I hope this post helps all you restless readers with injuries out there, and please do not hesitate to reach out if you need someone to vent to. Sudden immobility is irrefutably infuriating, so please remember that I’m here for you; I will do everything in my power to help you through tough times.

And on that note, here is a summary of my 7 tips to maintaining sanity when recovering from an injury:

1. Think about the long-term: upon recovery, you can gain back fitness quickly, but if you ignore your pain, you may end up being immobile later on. Bare your future in mind…

2. Be loyal to icing: don’t get lazy when it comes to taking the time to ice your injured area. Icing reduced inflammation, and thus will speed up your recovery.
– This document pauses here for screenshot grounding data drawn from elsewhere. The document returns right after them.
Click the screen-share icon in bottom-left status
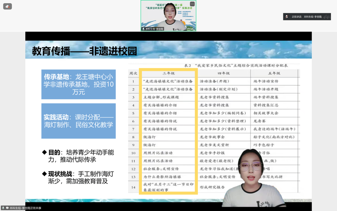Screen dimensions: 337x211 (7, 208)
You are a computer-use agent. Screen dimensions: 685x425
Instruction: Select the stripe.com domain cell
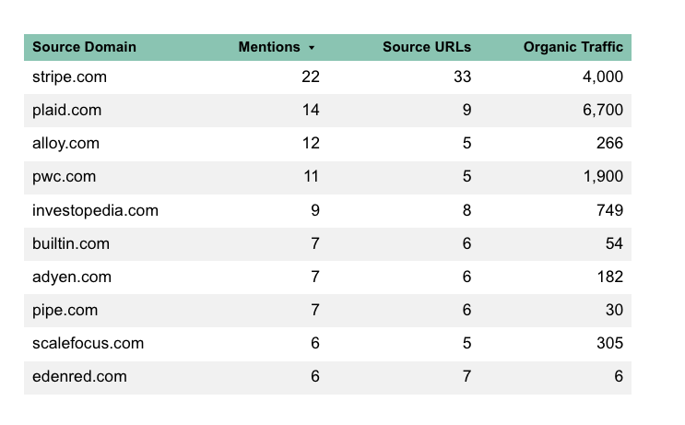pyautogui.click(x=70, y=77)
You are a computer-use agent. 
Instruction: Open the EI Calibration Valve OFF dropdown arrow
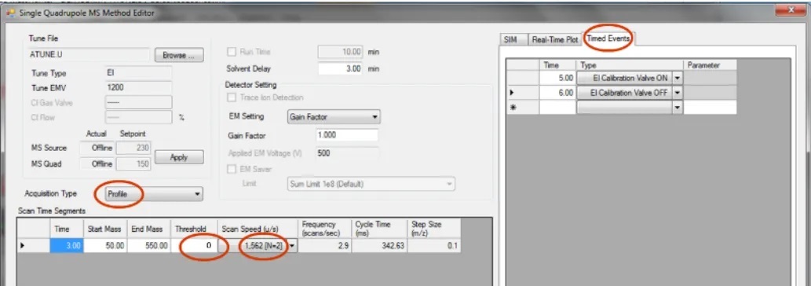click(x=677, y=93)
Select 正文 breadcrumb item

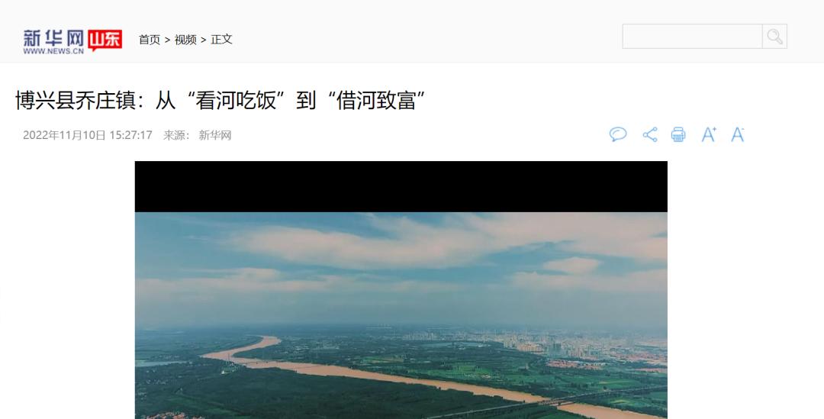pos(221,40)
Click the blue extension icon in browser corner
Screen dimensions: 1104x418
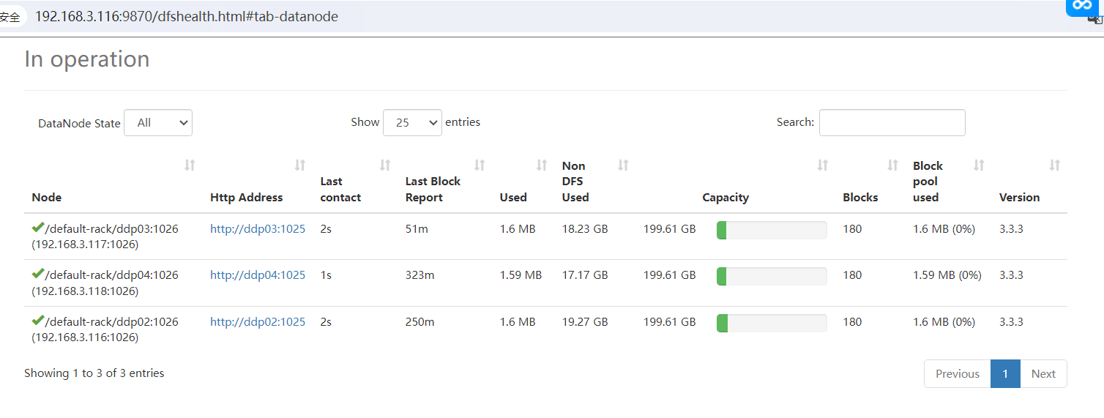1083,7
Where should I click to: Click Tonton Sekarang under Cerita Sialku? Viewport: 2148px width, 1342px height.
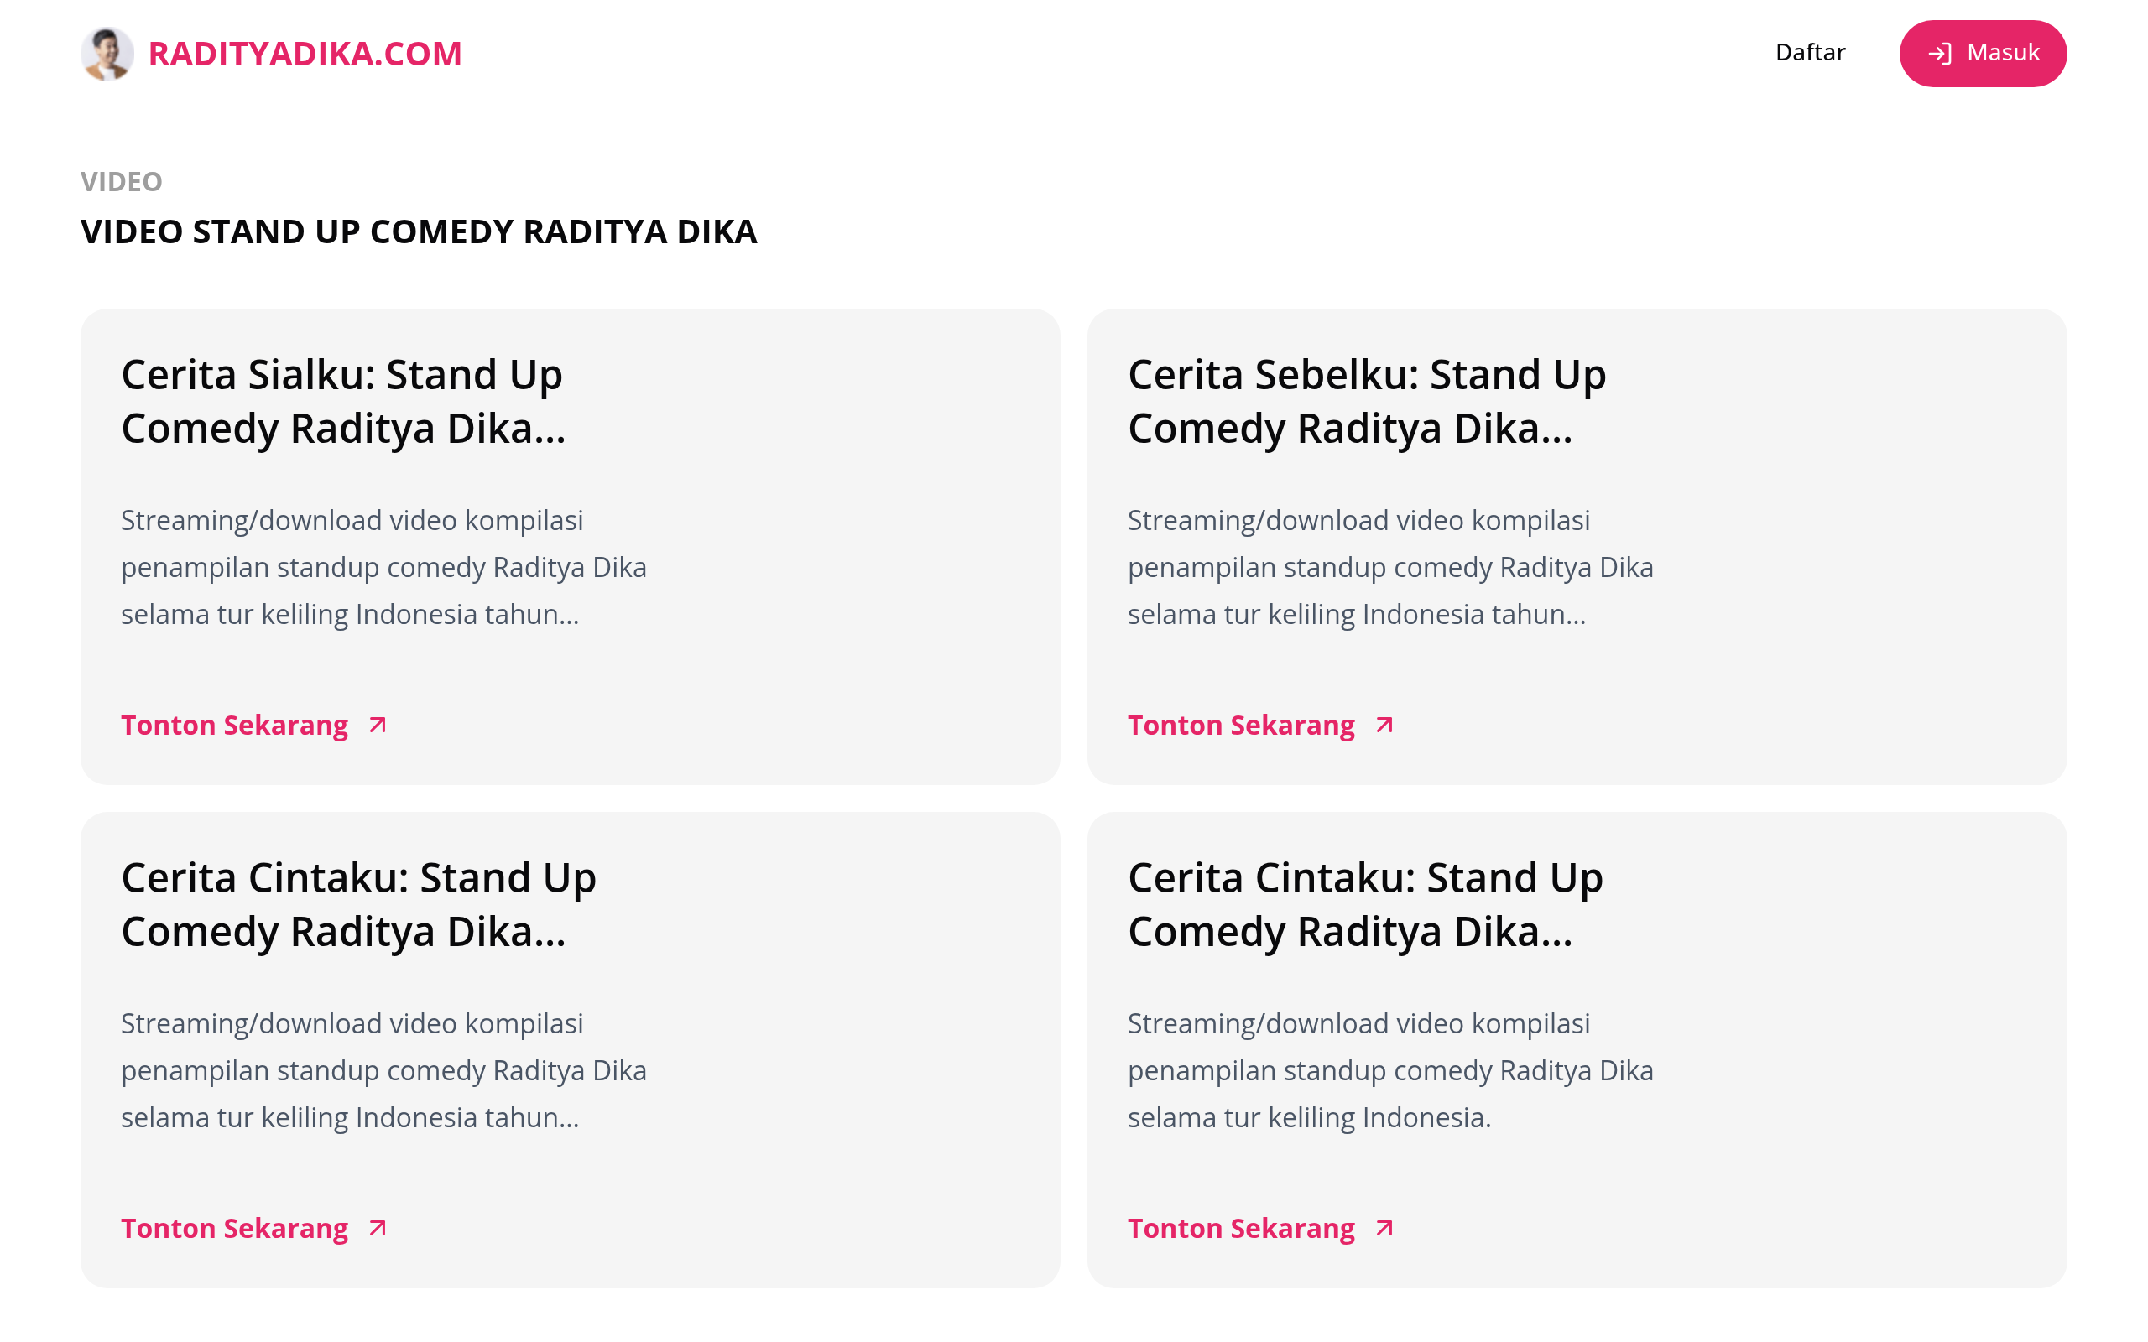tap(233, 725)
3. Use support: I’m talking braces, crutches, slings, and any thing else you can think of. For me, knee supports were a life-saver; I alternated between three different ones to make sure I wouldn’t become reliant on one type, and this worked wonders. In terms of taking more serious measures, I wish I had used a crutch or two when I first developed the injury; unable to fully use my right leg  meant my left had to compensate, which resulted in that knee also hurting, albeit only temporarily. Moral: be wary of overcompensation.

4. Look to others: think about other people who have had to endure an injury, and use them as inspiration. Having heard about other athletes’ injuries, and by observing runners get treatment for their aches and pains where I work at the University of Oregon Athletic Department, motivated me to heal myself. I just kept mentally repeating if they can do it, so can I.

Just look to this trooper for inspiration…

4. Eat well: do not alter your diet drastically. Yes, you may not have as roaring an appetite if you’re not exerting as much energy as usual, but your injured body part needs fuel to properly heal. Depriving yourself of nutrition will only slow down the rehabilitation process. Be wise, and be conscious of your nutritional needs.

5. Find Alternatives: On days when my restlessness was too much to contain, I’d hit the pool, but without using my legs. Let me introduce you to my stroke of choice: front crawl with a pull buoy. Pull buoys support the body without kicking the legs, which in turn allowed me to train my arms, thus ensuring that I could maintain my hard-earned endurance and upper body strength. I also continued to go to Power Lift classes, but I sat out of the squat and lunge tracks. You just got to do that.

To exercise without using your injured knee, swim with a pull buoy.

6. Be positive: stressing out about all the bad stuff that comes with being injured will simply stunt recovery; it may sound cheesy, but the more relaxed you are, the more cooperative your body will be.

7. Remind yourself that it’s not permanent; you will heal. And trust me, If I, The Energizer Bunny of The World, can take time off from sport to repair an injury, so can you. Just let your body do its thing. 

What are some of your coping strategies?

What have you injured and how?

How long was your rehabilitation process?